= TASK =
Retype, word for word, every line of the records below starting at the one that contains "The image size is (1554, 784)." and ending at the one that contains "You are a computer-use agent. The"; include both of those lines and nothing more.

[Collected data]
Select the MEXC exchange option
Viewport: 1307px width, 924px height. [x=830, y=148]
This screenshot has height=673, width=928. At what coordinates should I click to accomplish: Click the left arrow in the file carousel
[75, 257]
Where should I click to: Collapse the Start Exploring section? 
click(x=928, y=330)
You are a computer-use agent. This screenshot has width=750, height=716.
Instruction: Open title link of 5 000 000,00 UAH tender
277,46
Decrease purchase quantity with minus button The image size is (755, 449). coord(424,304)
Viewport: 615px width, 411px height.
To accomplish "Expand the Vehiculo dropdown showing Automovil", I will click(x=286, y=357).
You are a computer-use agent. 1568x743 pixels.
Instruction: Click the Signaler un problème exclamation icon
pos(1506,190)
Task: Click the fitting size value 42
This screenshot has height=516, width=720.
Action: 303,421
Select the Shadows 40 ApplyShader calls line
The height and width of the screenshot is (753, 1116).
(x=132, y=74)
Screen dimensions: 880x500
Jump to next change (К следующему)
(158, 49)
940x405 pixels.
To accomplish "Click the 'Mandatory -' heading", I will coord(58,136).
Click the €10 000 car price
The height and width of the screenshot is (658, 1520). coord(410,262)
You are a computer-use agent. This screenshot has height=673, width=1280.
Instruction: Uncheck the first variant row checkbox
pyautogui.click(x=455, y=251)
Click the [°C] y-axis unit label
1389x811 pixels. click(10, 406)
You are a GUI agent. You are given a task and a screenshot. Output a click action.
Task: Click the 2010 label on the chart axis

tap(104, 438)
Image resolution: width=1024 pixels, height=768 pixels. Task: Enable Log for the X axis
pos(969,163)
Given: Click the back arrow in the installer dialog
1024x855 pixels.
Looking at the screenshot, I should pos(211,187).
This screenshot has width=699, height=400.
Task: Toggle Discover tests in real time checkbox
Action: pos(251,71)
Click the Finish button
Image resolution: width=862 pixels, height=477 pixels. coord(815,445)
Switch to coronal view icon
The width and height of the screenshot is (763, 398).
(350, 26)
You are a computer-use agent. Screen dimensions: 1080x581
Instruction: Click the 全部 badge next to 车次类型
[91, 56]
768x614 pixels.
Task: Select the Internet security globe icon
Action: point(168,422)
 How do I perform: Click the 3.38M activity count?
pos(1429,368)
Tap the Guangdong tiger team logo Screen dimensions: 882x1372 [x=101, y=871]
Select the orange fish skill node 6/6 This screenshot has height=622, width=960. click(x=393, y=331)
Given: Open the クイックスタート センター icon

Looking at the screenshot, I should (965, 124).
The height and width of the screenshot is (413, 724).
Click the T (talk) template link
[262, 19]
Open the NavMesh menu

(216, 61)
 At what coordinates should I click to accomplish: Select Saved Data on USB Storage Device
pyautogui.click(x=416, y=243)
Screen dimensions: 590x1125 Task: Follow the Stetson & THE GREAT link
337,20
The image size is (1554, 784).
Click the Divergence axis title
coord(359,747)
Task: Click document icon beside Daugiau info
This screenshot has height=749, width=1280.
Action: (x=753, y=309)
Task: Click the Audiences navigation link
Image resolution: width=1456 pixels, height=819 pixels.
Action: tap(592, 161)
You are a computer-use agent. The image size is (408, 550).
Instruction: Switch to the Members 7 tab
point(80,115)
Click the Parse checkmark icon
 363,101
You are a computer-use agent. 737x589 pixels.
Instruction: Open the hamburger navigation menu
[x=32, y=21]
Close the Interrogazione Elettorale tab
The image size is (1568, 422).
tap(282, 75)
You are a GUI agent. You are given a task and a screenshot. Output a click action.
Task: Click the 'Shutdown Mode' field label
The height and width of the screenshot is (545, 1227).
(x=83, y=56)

= EXERCISE OUTPUT =
The image size is (1554, 784).
Click the Divergence axis title
coord(359,747)
Task: Click document icon beside Daugiau info
This screenshot has height=749, width=1280.
Action: (x=753, y=309)
Task: Click the Audiences navigation link
Image resolution: width=1456 pixels, height=819 pixels.
Action: tap(592, 161)
You are a computer-use agent. The image size is (408, 550).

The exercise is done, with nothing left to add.